Why icebergs can have colours and stripes

Icebergs are formed from the glacial ice that has built up from snow falling on the Antarctic continent over millennia. This ice consists of pure fresh water. The ice flows slowly to the coast and breaks off either from glaciers or from ice shelves. Because the ice shelves are very thick and are floating, the seawater beneath them interacts with the glacial ice.

As seawater is drawn deep under the ice shelves by the oceanic currents, it becomes supercooled. Under certain conditions it can freeze to the base of the ice shelf. Because this ice is formed from seawater, it differs from the freshwater ice of the ice shelf. Often, the frozen seawater contains organic matter and minerals, causing it to have a different colour and texture. Thus icebergs broken off from the ice shelves may show layers of the pure blue-white glacial ice and greener ice formed from frozen seawater. As the bergs become fragmented and sculpted by the wind and waves, the different coloured layers can develop striking patterns.

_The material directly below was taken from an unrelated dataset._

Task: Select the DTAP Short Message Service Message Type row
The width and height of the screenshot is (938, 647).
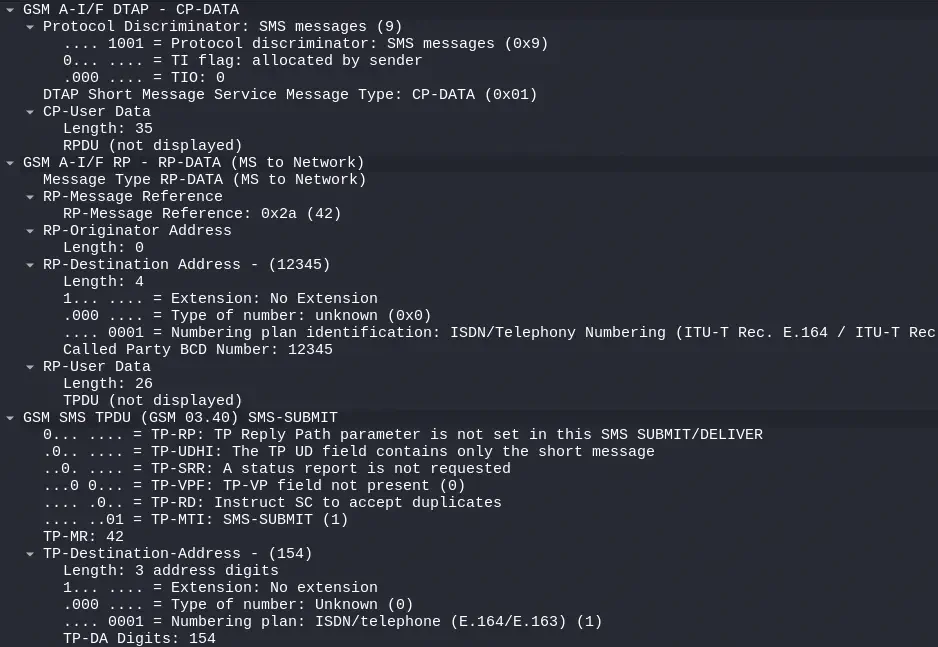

Pure glacial ice, too, can exhibit striking colour patterns. This is thought to be a result of melting that can occur on the continent before the bergs break off. Crevasses high on the Antarctic plateau can fill with melt water and then refreeze, producing layering of blue ice within a white ice matrix. After calving, they begin eroding and the alignment of the stripes can become irregular, leading to icebergs with spectacular appearances.